I had considered something similar except using a small refrigerator...


----------



## PfunMo (Jul 30, 2009)

The frig would get you a lot more cooling. The main and possibly only advantage that I saw in the swamp coolers was the low electrical bill. Rather than a compressor, all they had was a small pump to run the water to the top of the media and a fan to blow the air through. They did a lot of cooling for a pretty low price in areas where you could get lots of evaporation. Not good in high humidity areas where you couldn't get much evaporation going. They also tend to raise the humidity in the room a bunch. Sometimes you were cooled but still sweating!


----------



## Playdirty714 (Apr 16, 2011)

frank1rizzo said:


> I got along just fine with a tank in the garage.
> 
> I ran a small fan pointed at the surface.
> Keep the tank level low so the canister filters output really splash the water around.
> ...


Thanks for the suggestion. This is the most cheapest solution that I can do. I have a 30 gallon sump tank and will be putting the 2 2 liter frozen iced bottles into the sump on really hot days before I go to work. When I get home the ice in the bottles should be melted and I will put them back into the freezer (rinse and repeat next day if necessary). Plus at night the temperature should be cooler so there's no need to put frozen iced bottles into the tank to cool it off.

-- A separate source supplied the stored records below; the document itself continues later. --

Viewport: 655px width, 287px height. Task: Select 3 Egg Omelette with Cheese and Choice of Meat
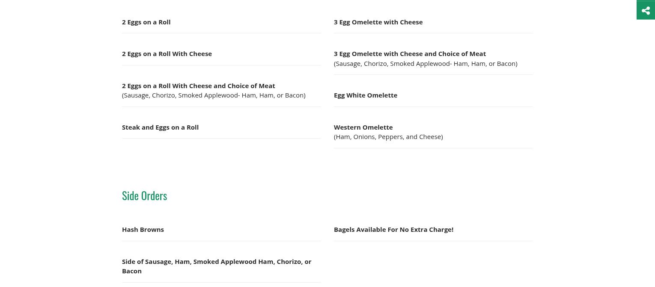tap(409, 54)
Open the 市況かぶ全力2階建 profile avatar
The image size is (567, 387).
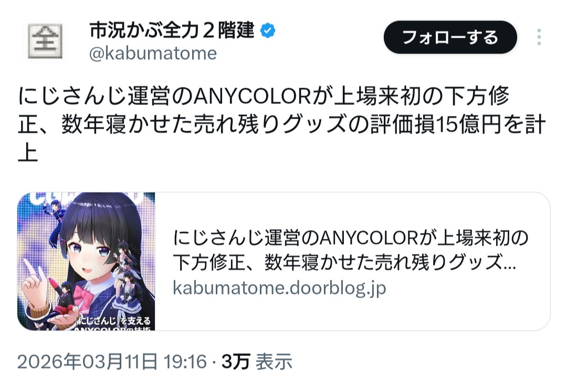pos(45,41)
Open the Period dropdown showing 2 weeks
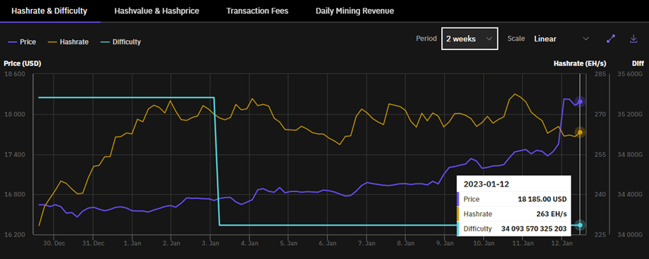Screen dimensions: 649x259 [469, 39]
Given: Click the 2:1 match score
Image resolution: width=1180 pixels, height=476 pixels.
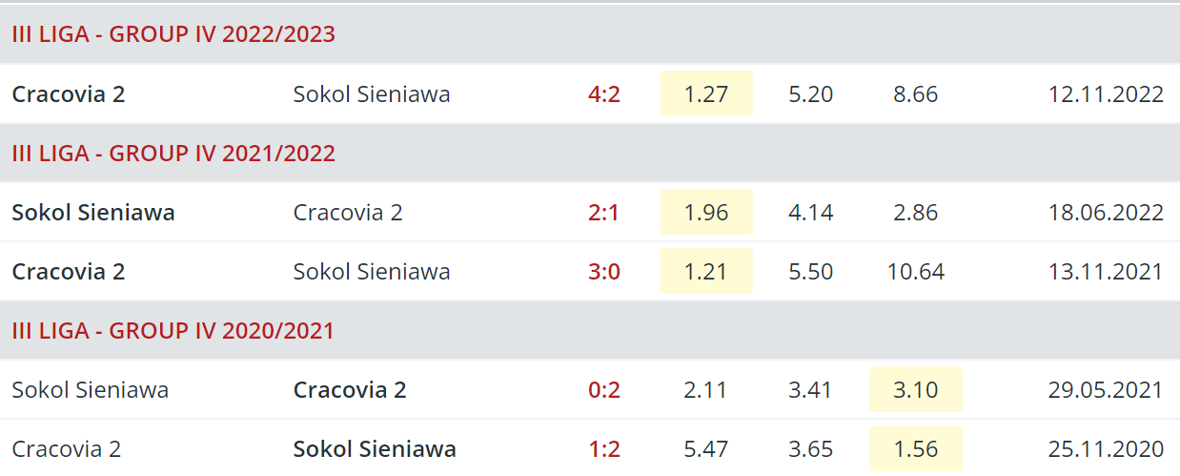Looking at the screenshot, I should [604, 212].
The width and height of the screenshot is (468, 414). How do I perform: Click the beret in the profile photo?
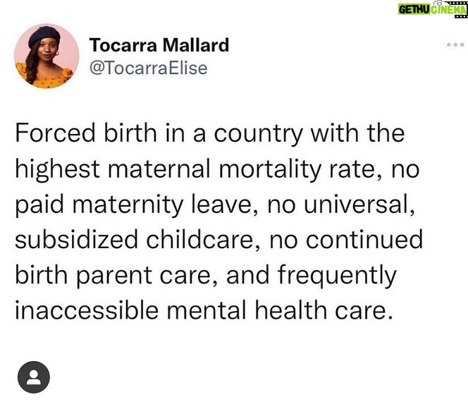44,35
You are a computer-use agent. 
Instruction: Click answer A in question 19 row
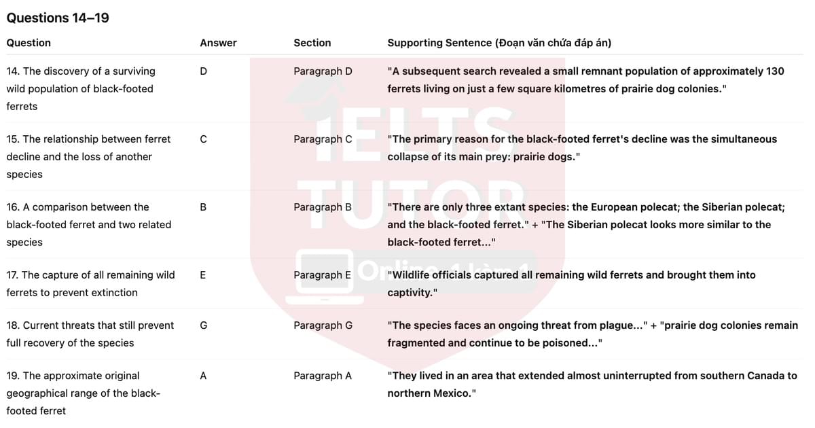(x=204, y=376)
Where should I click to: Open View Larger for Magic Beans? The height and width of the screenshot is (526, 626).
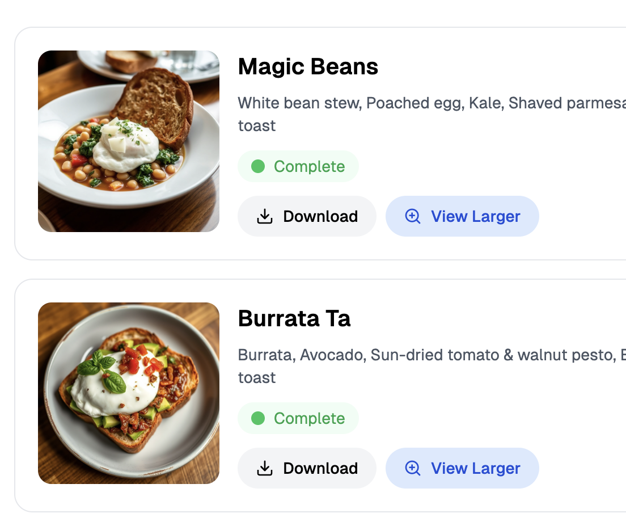(462, 216)
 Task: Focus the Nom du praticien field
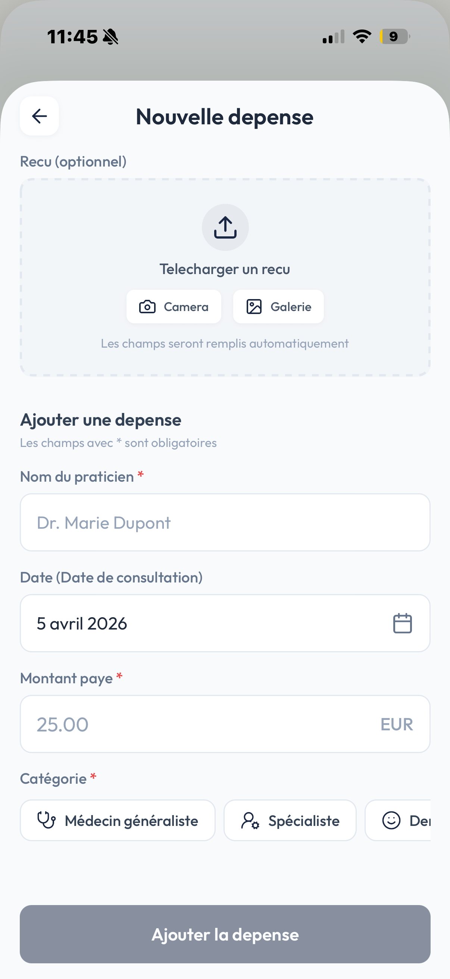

Thanks again for the awesome idea. This is cheaper than putting swamp coolers or building an A/C system for the garage that will run the electric bill high. Also, I don't think fans will be necessary because if I put fans to fan off the surface of the water I would need to open the lids and there's a chance my fishes will jump out. Fanning the surface of the water is not an option for me.

If 2 2 liter of frozen ice water does not do the trick I'll add in more frozen iced bottles and will add enough to meet the right temperature on really hot days.


----------



## dotbomb (Jan 5, 2011)

Man this is a good excuse to go buy some Dr. Pepper!

I have 3 tanks in the garage. I think about 12 liters should be good... glug glug glug.


----------